▶ Document section:
Not only are there invitations coming in but I'm also finding shows to go to. This time, I picked Elisabeth Condon because she commented on Stephanie's blog and her work looked interesting online. Her paintings are part of a group show, Into the Woods, at the Arsenal in Central Park. Elisabeth didn't publicize her show or ask anyone to go; I just followed along from her comment to find her site, was intrigued, and decided to go.
Elisabeth Condon, Woods, 2007, oil and acrylic on linen, 24x24 inches
Kurt Lightner, Settle, 2007, acrylic, collage on panel, 55.5x72 inches
The best work in the show, however, belongs to Kim Krans. I couldn't find a Website for her or any images online of the works in this show, which is a shame, because it's really excellent. If I just list her materials here, you might be horrified -- ink, gouache, spray paint, glitter, fur and glue on paper -- but she puts all of it together beautifully. In fact these three small works are mostly gouache on black paper, where the paint contrasting with the ground is meant to evoke the bark of a tree stump. The other ingredients are just, we might say, supporting players. Each piece is small, maybe 11 by 14 inches, maybe 14 by 18 -- I'm not a great judge of size -- but lyrical in its abstraction from reality. Each one isn't so much abstract, actually, as distilled; the essence of tree stump, with all the years of treeness, and all the sense of decay and renewal wrapped up in that. While all the other pieces in the show seemed to be there because they incidentally involved trees -- the show is called Into the Woods, after all -- only Kim's pieces really address the idea of trees, the importance of trees, and the impermanence of those seemingly most permanent of plants.

Saved data entries
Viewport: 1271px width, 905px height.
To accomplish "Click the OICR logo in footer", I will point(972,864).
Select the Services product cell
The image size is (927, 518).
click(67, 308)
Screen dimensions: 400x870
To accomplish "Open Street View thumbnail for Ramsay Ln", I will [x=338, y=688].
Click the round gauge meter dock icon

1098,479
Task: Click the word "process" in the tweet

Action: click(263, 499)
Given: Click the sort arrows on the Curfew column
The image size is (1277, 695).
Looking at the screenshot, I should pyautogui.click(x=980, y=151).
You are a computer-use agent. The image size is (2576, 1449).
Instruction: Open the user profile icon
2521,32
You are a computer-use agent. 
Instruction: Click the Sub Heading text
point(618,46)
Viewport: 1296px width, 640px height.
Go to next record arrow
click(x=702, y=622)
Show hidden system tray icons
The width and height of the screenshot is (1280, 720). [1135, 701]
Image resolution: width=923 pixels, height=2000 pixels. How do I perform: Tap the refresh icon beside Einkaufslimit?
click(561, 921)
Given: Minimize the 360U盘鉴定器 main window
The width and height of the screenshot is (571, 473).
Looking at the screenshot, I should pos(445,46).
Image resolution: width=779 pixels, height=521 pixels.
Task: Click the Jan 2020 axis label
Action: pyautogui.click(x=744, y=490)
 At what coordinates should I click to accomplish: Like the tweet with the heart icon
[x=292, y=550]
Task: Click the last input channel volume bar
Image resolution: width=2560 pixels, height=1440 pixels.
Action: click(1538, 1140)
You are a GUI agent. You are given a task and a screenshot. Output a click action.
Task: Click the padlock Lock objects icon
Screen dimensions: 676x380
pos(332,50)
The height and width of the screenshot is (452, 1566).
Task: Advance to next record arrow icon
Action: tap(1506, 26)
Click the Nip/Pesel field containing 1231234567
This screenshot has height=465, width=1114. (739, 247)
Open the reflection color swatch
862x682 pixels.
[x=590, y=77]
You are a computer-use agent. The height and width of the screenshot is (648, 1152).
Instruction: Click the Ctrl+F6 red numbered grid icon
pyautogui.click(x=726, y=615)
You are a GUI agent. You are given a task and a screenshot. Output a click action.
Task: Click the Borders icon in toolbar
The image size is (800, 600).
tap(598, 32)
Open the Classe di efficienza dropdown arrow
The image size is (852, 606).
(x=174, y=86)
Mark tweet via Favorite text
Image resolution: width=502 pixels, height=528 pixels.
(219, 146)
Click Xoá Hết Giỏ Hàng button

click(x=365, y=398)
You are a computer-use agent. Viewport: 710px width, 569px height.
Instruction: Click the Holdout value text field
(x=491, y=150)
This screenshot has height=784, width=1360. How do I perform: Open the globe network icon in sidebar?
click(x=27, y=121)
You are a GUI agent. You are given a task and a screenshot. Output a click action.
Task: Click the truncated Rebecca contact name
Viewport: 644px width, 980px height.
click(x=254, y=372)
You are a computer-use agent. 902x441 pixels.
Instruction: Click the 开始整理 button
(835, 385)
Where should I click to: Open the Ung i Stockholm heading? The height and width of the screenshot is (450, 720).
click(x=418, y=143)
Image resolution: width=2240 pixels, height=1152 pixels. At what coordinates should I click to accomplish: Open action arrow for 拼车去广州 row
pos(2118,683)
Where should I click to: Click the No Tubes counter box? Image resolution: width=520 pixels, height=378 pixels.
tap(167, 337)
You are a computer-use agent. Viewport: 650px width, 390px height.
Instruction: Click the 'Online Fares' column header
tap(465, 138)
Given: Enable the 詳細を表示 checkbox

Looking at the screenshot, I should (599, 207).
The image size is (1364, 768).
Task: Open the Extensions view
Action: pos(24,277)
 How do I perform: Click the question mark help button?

▶ What you will do:
Reproduce word for word the part of the piece on the Into the Woods show that starts with "Not only are" and ends after "decided to go.".

▶ Result of this task:
Not only are there invitations coming in but I'm also finding shows to go to. This time, I picked Elisabeth Condon because she commented on Stephanie's blog and her work looked interesting online. Her paintings are part of a group show, Into the Woods, at the Arsenal in Central Park. Elisabeth didn't publicize her show or ask anyone to go; I just followed along from her comment to find her site, was intrigued, and decided to go.